▸ SET TASK: Count the lines in the data listing below that contain the word "Choose", treating differences in capitalization as distinct. Reply with the number alone.

Data listing:
━━━━━━━━━━━━━━━━━━━━

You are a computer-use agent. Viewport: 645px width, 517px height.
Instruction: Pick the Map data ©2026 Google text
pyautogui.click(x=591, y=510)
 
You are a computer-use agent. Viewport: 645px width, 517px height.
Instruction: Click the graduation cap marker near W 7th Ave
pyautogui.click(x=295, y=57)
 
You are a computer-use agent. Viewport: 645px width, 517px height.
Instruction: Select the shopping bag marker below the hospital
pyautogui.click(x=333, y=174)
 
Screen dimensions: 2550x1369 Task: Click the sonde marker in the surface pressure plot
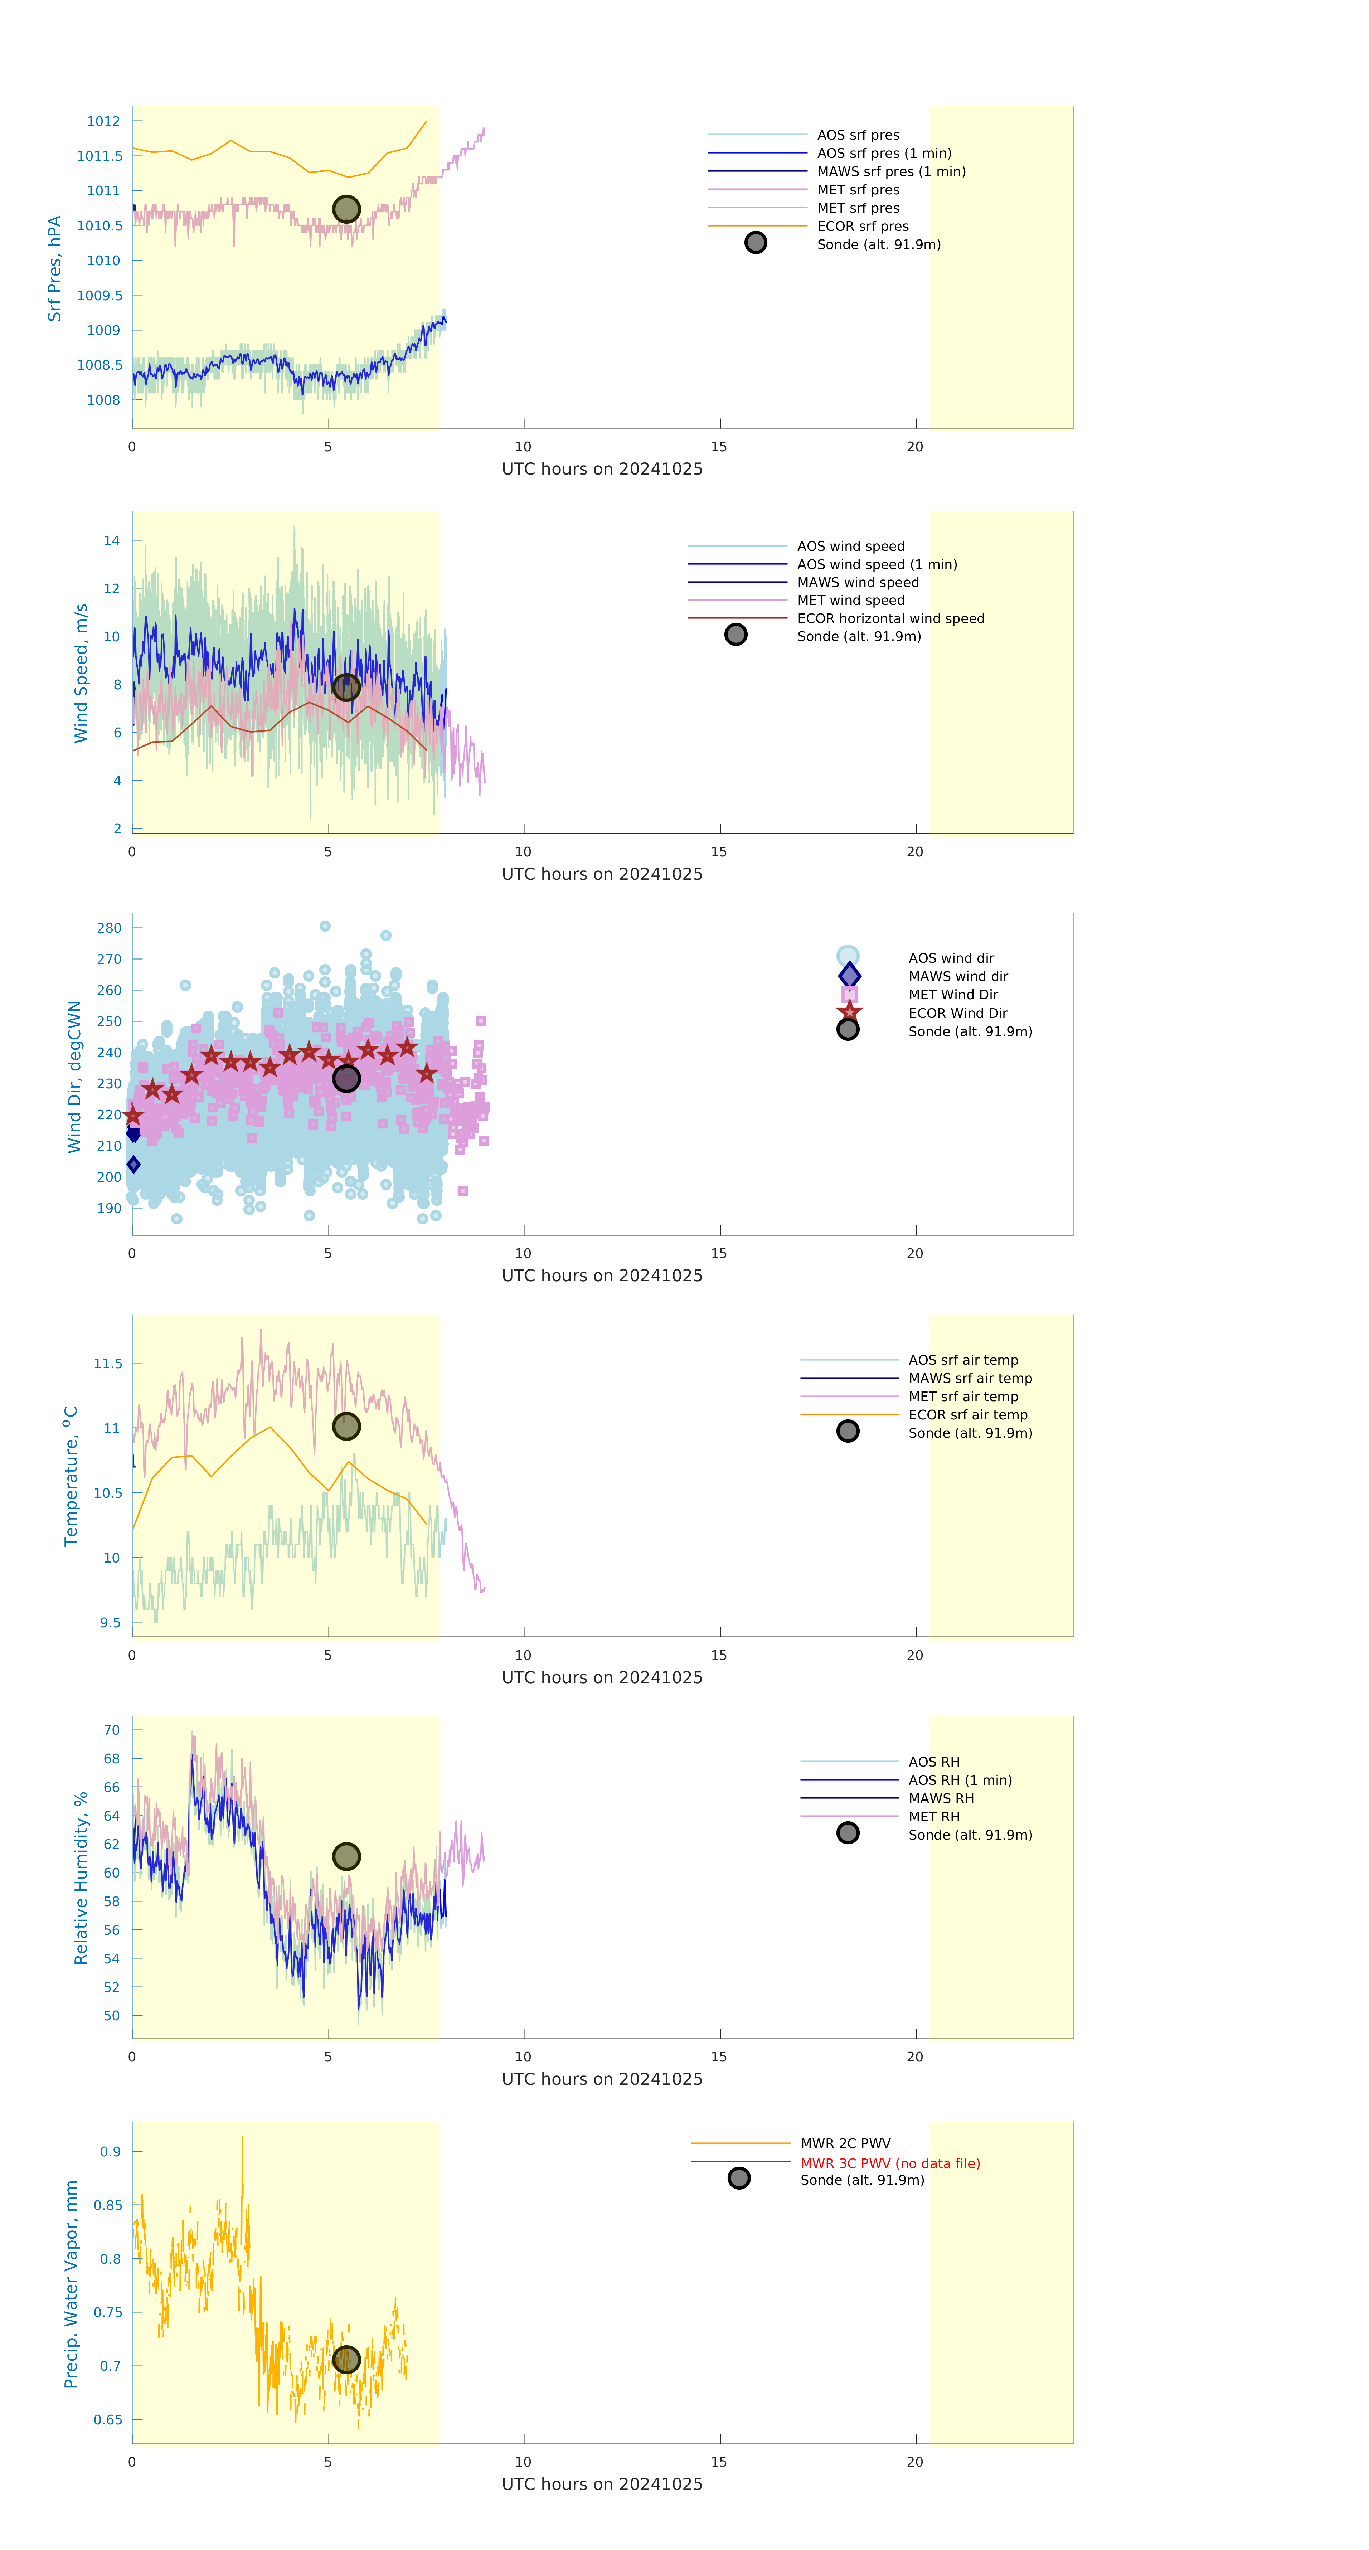345,209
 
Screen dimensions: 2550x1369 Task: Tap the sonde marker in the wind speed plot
345,687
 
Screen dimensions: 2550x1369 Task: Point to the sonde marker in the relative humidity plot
345,1856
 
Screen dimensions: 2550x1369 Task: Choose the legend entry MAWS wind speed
857,582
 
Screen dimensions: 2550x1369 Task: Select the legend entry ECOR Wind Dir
957,1013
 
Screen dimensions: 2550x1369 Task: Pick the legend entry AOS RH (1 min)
959,1780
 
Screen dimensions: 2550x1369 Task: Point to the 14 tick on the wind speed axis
112,540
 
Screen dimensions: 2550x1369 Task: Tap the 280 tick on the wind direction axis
109,928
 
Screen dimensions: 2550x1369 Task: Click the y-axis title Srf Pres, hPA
54,268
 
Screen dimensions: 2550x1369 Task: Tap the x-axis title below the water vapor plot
602,2484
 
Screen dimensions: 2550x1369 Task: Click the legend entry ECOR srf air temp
967,1414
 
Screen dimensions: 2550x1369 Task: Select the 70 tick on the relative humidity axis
112,1730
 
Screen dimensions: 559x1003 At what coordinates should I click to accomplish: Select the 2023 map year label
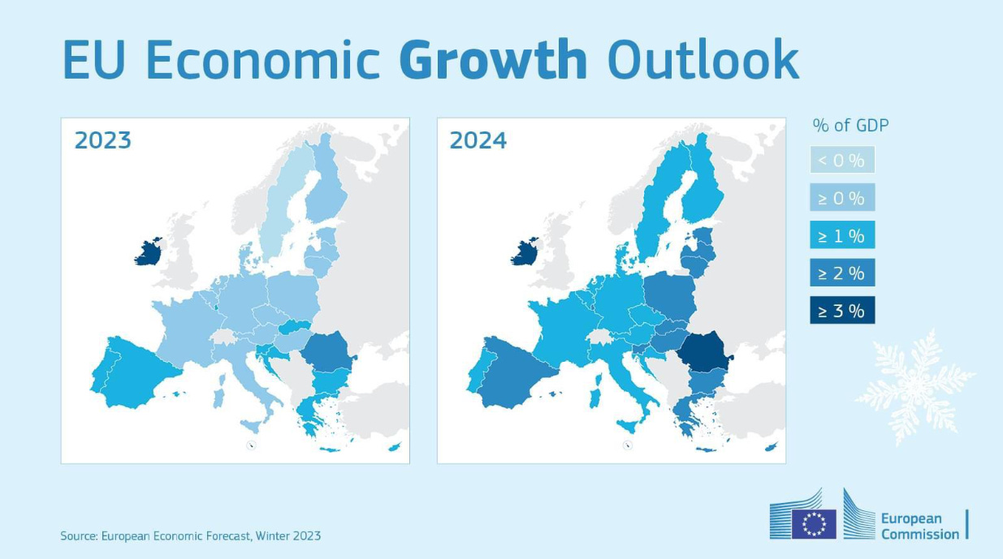102,140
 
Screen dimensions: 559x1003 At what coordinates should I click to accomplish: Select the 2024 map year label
478,140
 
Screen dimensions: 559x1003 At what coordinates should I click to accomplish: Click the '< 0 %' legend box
841,160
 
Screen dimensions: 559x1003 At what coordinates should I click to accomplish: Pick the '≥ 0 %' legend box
841,198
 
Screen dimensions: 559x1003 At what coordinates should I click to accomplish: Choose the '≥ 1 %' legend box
841,236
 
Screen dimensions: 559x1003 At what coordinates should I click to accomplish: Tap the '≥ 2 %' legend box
841,273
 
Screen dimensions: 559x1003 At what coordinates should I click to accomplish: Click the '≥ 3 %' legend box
841,310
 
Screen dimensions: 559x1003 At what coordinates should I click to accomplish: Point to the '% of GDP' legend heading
850,125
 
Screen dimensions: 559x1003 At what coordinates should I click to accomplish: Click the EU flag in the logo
814,524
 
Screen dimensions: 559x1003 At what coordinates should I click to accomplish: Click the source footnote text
190,535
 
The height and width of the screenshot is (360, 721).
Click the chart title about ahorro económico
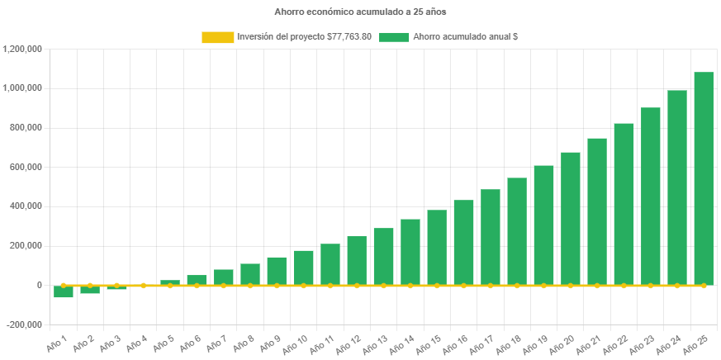(360, 12)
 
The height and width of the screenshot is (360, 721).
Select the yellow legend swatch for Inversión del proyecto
(217, 37)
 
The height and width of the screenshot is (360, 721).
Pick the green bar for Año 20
(571, 218)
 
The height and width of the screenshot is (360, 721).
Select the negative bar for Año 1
(64, 291)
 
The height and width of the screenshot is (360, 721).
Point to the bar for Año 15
(437, 247)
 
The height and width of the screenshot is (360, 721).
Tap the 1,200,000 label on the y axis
(23, 49)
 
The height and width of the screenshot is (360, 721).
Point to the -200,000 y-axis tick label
(23, 324)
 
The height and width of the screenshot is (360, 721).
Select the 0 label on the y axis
(40, 285)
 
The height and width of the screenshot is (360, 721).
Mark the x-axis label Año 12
(350, 340)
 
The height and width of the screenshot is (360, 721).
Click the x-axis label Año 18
(510, 340)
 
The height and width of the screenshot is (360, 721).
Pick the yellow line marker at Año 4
(144, 285)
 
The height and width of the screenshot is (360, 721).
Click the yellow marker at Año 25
(703, 285)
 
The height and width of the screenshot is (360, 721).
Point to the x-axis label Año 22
(617, 340)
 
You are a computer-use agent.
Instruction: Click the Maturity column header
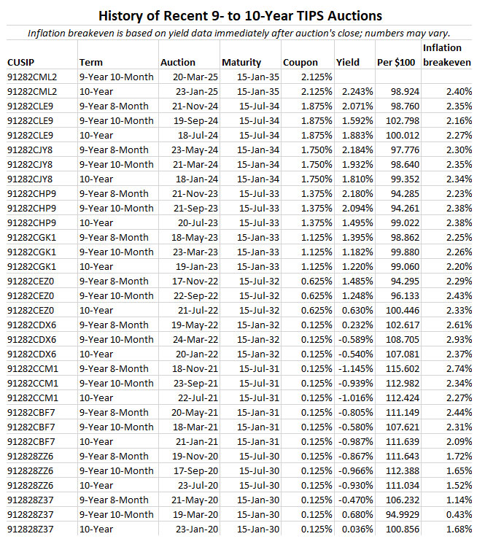241,63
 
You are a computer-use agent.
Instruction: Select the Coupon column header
300,63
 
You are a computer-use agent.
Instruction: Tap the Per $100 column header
397,63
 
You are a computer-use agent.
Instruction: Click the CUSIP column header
22,63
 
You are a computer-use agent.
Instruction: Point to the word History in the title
125,15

━━━━━━━━━━━━━━━━━━━━

▸ OUTPUT: 2